Reputation: 785
I want to cut continuous data into bins with equal width. The bin-width should be adapted so that the minimum number of observations in each bin is equal to a specified number. Is there already a function in R that enables this?
Upvotes: 0
Views: 716
Reputation:
I do not know about such a function.

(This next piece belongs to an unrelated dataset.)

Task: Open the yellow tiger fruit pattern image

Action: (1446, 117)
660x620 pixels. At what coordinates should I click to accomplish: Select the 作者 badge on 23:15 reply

I would use the while loop that increases the number of bins for each iteration as long as the number of obervations per bin is big enough.
equalBins <- function(values, min_per_bin){
# before doing anything we can check whether deviding the variable in minimal possible bin number of 2 is okay
if(length(values)/ 2 < min_per_bin){
print("Can not cut variable with this min_per_bin")
} else{
# firstly we see what range the vector has
value_range <- max(values) - min(values)
# starting with one bin
bin_number <- 1
# width per bin is calculated with value_range/bin_number
width_per_bin <- value_range/bin_number
# we cut the variable from min to max by the width per bin
cut_variable <- cut(values, seq(min(values), max(values), width_per_bin), include.lowest= TRUE)
# the following code does the same as the code above, increasing in each iteration bin_number by 1 as long as there is no bin that has a smaller bin number than we asked for
while(min(table(cut_variable)) > min_per_bin){
width_per_bin <- value_range/bin_number
cut_variable <- cut(values, seq(min(values), max(values), width_per_bin), include.lowest= TRUE)
bin_number <- bin_number + 1
}
return(cut_variable)}}
Examples:
# some vector
vec <- 0:100
# min per bin 25
equalBins(values= vec, min_per_bin= 25)
Levels: [0,25] (25,50] (50,75] (75,100]
# min per bin 33
equalBins(values= vec, min_per_bin= 33)
Levels: [0,33.3] (33.3,66.7] (66.7,100]
# not possible to cut
equalBins(values= vec, min_per_bin= 89)
"Can not cut variable with this min_per_bin"
Upvotes: 1